Nongreedy regex is greedy

I have the following text

tooooooooooooon 

According to this book, I read when ? follows any quantifier, he becomes not greedy.

My regex to*?n still returns tooooooooooooon .

It should return ton right?

Any idea why?

+7
regex regex-greedy
source share
5 answers

A regular expression can only match a fragment of existing text.

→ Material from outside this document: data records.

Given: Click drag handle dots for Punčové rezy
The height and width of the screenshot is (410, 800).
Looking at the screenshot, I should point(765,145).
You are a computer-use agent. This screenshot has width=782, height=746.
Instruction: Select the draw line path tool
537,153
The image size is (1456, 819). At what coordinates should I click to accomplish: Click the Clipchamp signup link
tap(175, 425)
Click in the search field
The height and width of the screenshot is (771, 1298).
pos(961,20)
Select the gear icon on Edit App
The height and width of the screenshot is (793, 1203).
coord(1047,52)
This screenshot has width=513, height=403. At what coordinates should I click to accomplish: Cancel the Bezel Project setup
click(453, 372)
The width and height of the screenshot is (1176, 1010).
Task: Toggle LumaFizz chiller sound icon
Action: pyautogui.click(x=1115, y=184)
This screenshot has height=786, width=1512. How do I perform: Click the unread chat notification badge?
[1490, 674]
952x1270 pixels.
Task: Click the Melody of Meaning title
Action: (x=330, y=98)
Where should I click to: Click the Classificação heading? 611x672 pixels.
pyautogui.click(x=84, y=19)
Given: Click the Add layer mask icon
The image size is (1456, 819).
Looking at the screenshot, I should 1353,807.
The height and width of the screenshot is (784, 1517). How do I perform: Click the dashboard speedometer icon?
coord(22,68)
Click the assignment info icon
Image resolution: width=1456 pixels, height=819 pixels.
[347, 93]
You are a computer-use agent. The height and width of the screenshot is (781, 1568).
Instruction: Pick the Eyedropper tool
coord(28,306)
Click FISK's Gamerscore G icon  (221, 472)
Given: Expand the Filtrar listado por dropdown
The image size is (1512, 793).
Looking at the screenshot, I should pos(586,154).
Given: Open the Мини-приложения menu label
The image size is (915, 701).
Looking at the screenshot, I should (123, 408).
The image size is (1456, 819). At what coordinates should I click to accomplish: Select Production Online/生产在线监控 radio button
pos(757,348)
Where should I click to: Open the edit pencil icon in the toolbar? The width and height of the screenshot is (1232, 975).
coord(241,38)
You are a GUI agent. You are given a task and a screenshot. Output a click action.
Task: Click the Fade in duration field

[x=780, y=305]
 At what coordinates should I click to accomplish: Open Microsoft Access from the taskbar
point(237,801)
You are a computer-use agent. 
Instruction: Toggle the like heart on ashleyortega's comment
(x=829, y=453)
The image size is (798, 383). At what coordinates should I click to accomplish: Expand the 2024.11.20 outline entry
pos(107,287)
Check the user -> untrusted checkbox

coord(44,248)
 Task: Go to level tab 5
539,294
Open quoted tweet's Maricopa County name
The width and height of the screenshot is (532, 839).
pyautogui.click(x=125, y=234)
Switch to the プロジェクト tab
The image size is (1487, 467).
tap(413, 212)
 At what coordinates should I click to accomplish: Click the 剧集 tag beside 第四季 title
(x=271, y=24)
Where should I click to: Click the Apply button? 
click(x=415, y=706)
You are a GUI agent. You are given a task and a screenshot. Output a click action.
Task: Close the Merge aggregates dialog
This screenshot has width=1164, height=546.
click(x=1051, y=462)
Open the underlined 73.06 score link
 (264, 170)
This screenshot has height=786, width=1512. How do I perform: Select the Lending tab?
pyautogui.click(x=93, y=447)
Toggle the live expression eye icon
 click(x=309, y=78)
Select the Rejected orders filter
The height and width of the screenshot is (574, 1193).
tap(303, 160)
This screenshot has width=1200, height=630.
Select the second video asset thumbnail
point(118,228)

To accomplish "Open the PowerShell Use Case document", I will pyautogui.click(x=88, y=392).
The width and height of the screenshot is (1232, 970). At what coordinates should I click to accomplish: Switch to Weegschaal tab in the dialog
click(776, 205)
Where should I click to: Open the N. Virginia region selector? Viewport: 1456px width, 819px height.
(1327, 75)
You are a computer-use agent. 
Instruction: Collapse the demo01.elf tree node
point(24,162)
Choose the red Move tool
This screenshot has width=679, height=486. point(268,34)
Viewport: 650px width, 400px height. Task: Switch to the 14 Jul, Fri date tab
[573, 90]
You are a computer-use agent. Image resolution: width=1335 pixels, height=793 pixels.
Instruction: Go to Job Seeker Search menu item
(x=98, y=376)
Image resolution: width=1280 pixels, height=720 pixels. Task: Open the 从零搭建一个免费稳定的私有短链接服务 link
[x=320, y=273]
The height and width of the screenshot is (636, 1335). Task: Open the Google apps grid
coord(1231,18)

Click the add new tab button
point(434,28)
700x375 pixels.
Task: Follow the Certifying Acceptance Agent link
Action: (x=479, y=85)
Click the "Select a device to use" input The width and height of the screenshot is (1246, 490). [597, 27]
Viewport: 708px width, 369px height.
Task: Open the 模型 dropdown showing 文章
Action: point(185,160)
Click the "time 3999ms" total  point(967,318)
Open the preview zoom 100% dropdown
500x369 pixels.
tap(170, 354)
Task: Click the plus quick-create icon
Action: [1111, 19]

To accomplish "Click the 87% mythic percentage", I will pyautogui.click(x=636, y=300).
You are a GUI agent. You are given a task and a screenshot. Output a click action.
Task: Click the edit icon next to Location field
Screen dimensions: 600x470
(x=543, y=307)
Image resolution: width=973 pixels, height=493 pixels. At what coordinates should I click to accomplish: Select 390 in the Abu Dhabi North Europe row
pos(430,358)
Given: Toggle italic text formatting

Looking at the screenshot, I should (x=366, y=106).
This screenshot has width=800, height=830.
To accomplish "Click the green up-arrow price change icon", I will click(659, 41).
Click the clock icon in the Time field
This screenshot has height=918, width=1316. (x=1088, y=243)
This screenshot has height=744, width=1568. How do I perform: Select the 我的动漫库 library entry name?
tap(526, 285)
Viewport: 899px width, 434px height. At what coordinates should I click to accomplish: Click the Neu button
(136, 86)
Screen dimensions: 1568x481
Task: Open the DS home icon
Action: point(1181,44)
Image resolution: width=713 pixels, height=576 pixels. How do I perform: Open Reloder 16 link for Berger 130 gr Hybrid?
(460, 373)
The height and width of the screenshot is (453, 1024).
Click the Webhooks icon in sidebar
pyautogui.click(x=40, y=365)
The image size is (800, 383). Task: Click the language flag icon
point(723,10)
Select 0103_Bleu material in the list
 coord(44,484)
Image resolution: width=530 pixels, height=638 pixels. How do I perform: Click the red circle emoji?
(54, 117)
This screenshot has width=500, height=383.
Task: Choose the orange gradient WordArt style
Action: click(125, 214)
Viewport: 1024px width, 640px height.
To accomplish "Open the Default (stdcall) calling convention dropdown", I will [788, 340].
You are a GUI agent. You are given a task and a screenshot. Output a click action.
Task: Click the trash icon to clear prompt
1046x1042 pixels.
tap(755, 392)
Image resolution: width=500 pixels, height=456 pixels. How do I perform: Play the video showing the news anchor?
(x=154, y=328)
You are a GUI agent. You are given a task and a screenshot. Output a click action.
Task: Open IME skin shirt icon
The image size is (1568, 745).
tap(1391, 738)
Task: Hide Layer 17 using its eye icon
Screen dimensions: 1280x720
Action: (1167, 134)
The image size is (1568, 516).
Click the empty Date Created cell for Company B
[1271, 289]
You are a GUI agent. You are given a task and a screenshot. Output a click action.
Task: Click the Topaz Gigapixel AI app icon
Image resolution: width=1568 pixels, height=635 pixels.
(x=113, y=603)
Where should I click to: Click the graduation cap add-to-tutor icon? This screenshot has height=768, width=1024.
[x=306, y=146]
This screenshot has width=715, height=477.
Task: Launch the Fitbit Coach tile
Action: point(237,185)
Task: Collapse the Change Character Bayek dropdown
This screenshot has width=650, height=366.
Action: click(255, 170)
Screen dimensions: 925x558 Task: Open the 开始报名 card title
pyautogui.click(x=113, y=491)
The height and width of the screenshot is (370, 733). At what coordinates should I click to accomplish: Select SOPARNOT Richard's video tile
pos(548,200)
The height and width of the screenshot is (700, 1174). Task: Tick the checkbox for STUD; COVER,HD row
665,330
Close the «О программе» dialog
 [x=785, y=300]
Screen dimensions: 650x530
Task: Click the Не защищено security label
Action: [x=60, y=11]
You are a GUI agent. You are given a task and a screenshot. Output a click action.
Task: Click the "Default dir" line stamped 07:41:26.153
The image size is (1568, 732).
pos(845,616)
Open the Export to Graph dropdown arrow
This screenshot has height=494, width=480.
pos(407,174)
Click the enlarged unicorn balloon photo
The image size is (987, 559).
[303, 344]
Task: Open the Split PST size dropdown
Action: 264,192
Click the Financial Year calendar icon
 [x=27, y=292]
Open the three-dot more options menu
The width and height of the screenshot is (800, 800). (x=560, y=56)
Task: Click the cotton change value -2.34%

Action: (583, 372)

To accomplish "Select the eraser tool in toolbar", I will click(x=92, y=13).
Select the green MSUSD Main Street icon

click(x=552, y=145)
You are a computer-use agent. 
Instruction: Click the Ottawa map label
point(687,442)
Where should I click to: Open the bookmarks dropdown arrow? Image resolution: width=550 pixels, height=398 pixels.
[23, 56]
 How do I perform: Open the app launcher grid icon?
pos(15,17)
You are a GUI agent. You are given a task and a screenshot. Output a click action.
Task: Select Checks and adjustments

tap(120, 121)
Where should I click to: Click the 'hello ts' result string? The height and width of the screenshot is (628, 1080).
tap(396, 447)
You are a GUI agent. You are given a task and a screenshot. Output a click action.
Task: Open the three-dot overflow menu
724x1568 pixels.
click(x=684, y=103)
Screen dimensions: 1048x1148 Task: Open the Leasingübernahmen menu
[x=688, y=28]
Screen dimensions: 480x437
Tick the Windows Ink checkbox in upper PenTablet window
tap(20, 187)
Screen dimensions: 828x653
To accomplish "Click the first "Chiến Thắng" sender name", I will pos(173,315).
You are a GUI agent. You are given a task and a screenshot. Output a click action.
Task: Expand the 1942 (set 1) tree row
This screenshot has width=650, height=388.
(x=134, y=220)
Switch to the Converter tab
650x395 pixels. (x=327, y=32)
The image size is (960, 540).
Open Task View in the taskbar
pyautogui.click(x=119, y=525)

Since the substring β€œton” does not exist anywhere on your string, it cannot be the result of a match. The match returns only a substring of the source string

EDIT: To be clear, if you used the line below, with an extra "n"

 toooooooonoooooon 

it is a regular expression (which does not indicate "o")

 t.*n 

will match the following (as many characters as possible before "n")

 toooooooonoooooon 

but regex

 t.*?n 

will match only the following (as few characters as possible before "n")

 toooooooon 
+46
source share

Regular expression always tends to match.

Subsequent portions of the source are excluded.